- _EXERCISE GOAL_
Every line of the data is to be transcribed without error.

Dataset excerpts
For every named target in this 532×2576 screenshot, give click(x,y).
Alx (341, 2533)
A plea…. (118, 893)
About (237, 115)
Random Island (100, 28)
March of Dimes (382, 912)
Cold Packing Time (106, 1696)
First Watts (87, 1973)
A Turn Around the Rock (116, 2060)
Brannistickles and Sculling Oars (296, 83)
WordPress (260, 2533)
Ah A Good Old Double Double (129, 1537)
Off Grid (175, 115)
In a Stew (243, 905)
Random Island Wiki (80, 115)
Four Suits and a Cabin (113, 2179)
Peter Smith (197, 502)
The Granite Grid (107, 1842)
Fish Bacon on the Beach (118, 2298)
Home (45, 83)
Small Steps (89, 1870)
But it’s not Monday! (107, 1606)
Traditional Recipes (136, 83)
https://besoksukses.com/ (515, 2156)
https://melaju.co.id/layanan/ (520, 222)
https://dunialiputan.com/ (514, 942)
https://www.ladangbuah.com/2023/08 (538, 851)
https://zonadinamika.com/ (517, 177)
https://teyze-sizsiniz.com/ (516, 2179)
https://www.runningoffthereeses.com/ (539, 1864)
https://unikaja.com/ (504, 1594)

- _ANSWER SPACE_
For every named target in this 532×2576 screenshot, give click(x,y).
Alx (341, 2533)
A plea…. (118, 893)
About (237, 115)
Random Island (100, 28)
March of Dimes (382, 912)
Cold Packing Time (106, 1696)
First Watts (87, 1973)
A Turn Around the Rock (116, 2060)
Brannistickles and Sculling Oars (296, 83)
WordPress (260, 2533)
Ah A Good Old Double Double (129, 1537)
Off Grid (175, 115)
In a Stew (243, 905)
Random Island Wiki (80, 115)
Four Suits and a Cabin (113, 2179)
Peter Smith (197, 502)
The Granite Grid (107, 1842)
Fish Bacon on the Beach (118, 2298)
Home (45, 83)
Small Steps (89, 1870)
But it’s not Monday! (107, 1606)
Traditional Recipes (136, 83)
https://besoksukses.com/ (515, 2156)
https://melaju.co.id/layanan/ (520, 222)
https://dunialiputan.com/ (514, 942)
https://www.ladangbuah.com/2023/08 (538, 851)
https://zonadinamika.com/ (517, 177)
https://teyze-sizsiniz.com/ (516, 2179)
https://www.runningoffthereeses.com/ (539, 1864)
https://unikaja.com/ (504, 1594)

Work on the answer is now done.